Face masks are also suited for specific jobs. Like so many other pieces of PPE, the right fit for the right job matters.
“We all know that wearing a properly fitting surgical mask protects us and the patient against the spread of disease, and we also know that masks are a single-use item and that we use one per patient, unless they get damp,” Moore says. “But what is often not understood is that there is a rating system for the masks we use. So, the mask you use is determined by the level of the task that you are undertaking. If you’ve got a high level of splatter or spray that’s going to be generated during a procedure, you want a higher-level mask. If we are doing less, where we have a low level of splatter, a Level 1 and then a moderate, a Level 2. But if they are using an ultrasonic scaler or an electric handpiece, that would be appropriate at a Level 3.”

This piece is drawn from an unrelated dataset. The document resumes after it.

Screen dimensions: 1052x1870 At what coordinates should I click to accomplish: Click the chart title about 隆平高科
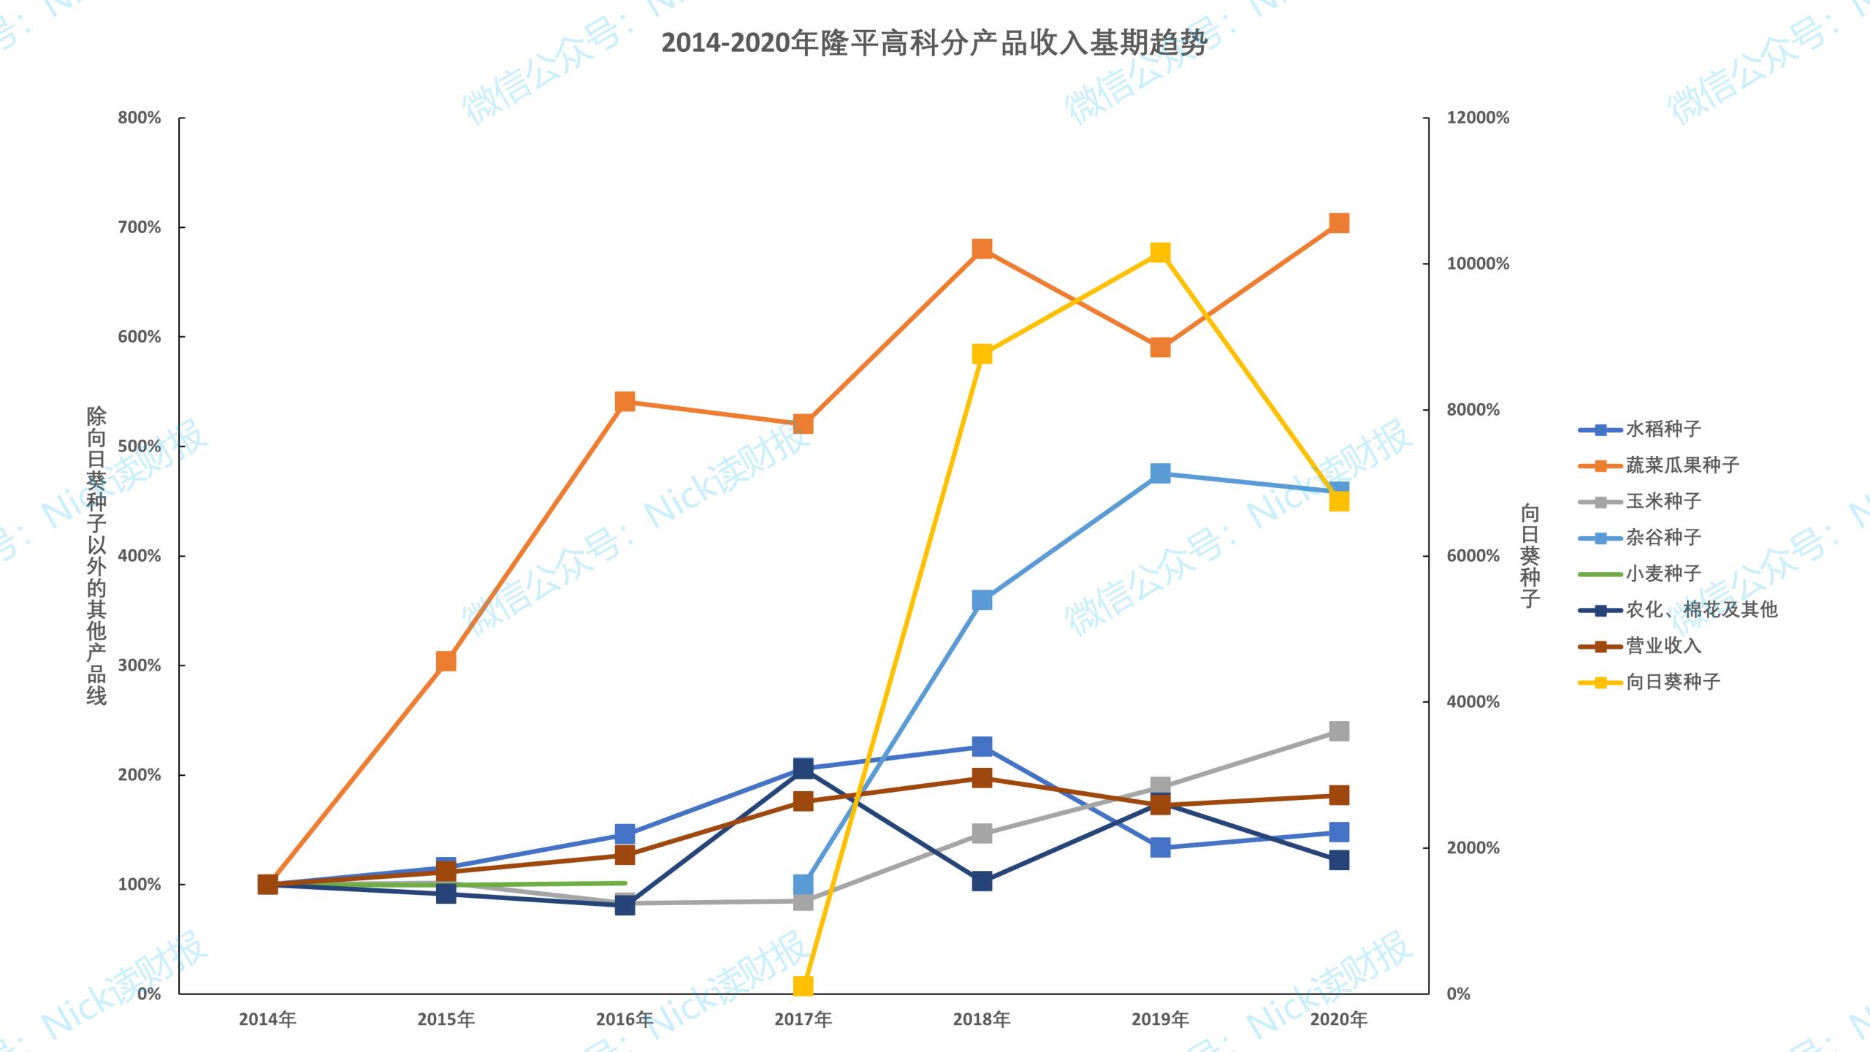tap(934, 44)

Face masks are not especially expensive, and lately, Moore observes better compliance when it comes to changing masks.
“I think most hygienists are aware that you should be changing your mask one per patient,” Moore says. “But, as always, dentistry is an expensive field, between equipment and supplies, so I have seen that some offices will just change their masks every couple of patients, or maybe even less often. I think that’s something that’s been improving. More often than not, we’re seeing that, especially with students, we’re talking with them about how their mask should be rated because we’re generally buying those supplies for them and telling them why that’s our rationale.”
PPE is a ubiquitous part of the dental practice. However, while it’s widely worn, misconceptions about proper use and need can put practitioners and staff - as well as patients - at risk.